-- Kutipan Terpilih --
Tentu, Pak Drs. H. Darlin mempunyai strategi khusus untuk mensiasati keadaan yang ada. Hal ini sangat diperlukan untuk memastikan bahwa tugas dari Kepala KUA dapat berjalan dengan baik. Nah strategi inilah yang menarik perhatianku, untuk kemudian diabadikan dalam tulisan ini.

Pak Darlin, -begitulah sapaan akrabnya- menyampaikan bahwa keberadaan PAI di KUA Gunung Labuhan tidak dibedakan. Para PAI ini adalah keluarga besar Kemenag. Keberadaanya justru sangat membantu tugas yang ada di KUA. Disinilah salah satu “resep” untuk membuat PAI dapat berperan maksimal. Pengakuan ini cukup melegakanku sebagai bagian dari keluarga besar PAI dan sekaligus Keluarga besar Kemenag Way Kanan.

-- Data Tersedia --
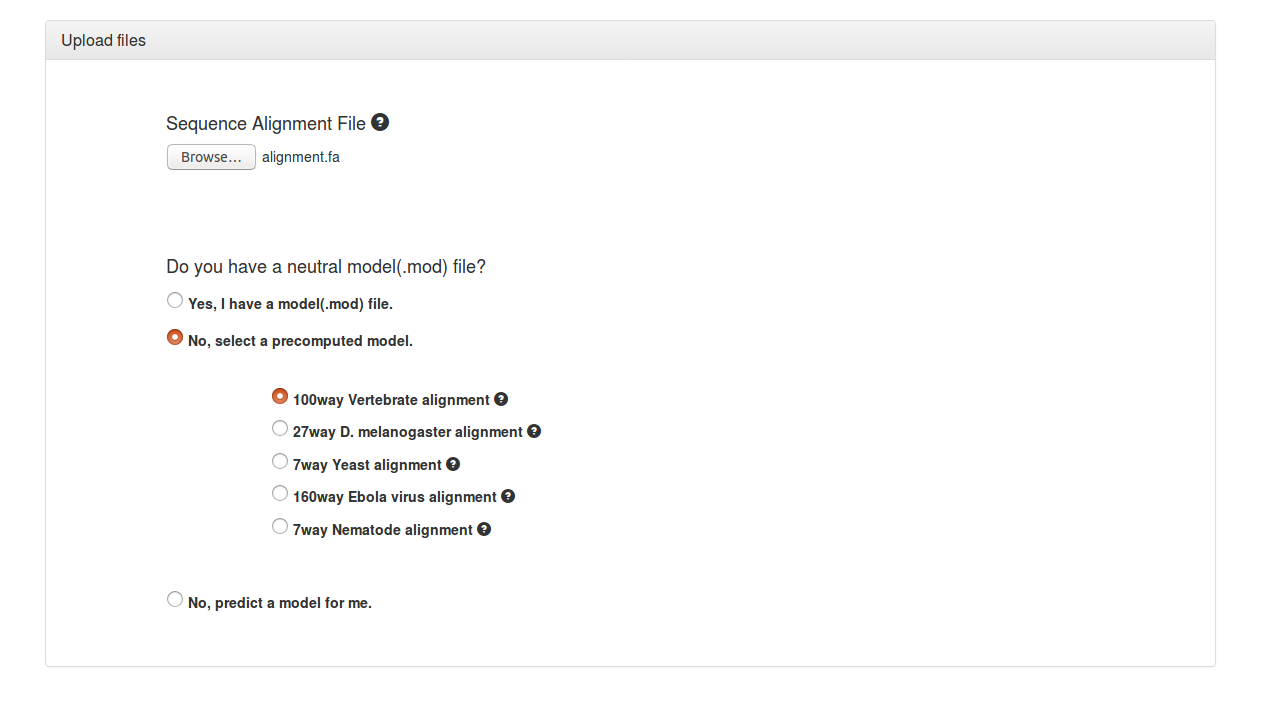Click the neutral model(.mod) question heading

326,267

--

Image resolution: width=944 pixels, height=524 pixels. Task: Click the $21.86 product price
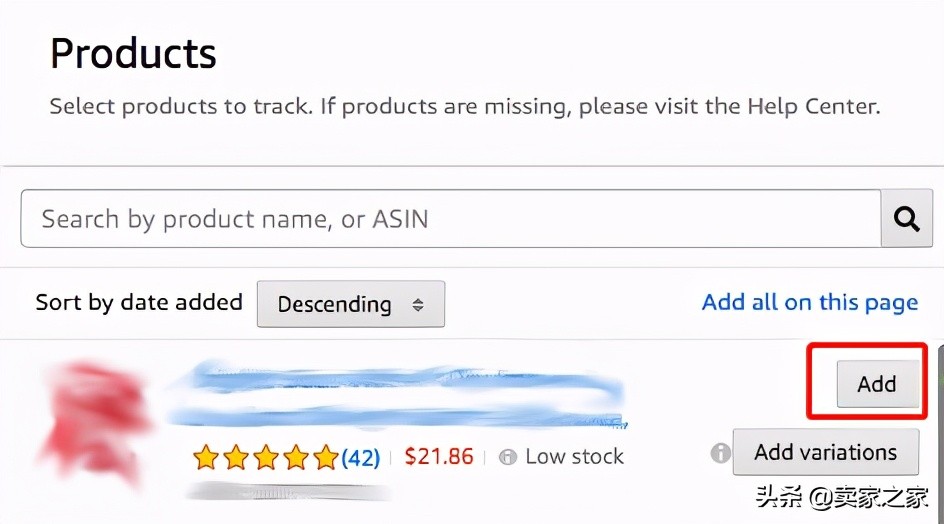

-- Perintah Tugas --
Sunting bagian kutipan terpilih dari "Tentu, Pak Drs." sampai "dalam tulisan ini." dengan mengganti "strategi khusus" menjadi "cara khusus".

-- Hasil Latihan --
Tentu, Pak Drs. H. Darlin mempunyai cara khusus untuk mensiasati keadaan yang ada. Hal ini sangat diperlukan untuk memastikan bahwa tugas dari Kepala KUA dapat berjalan dengan baik. Nah strategi inilah yang menarik perhatianku, untuk kemudian diabadikan dalam tulisan ini.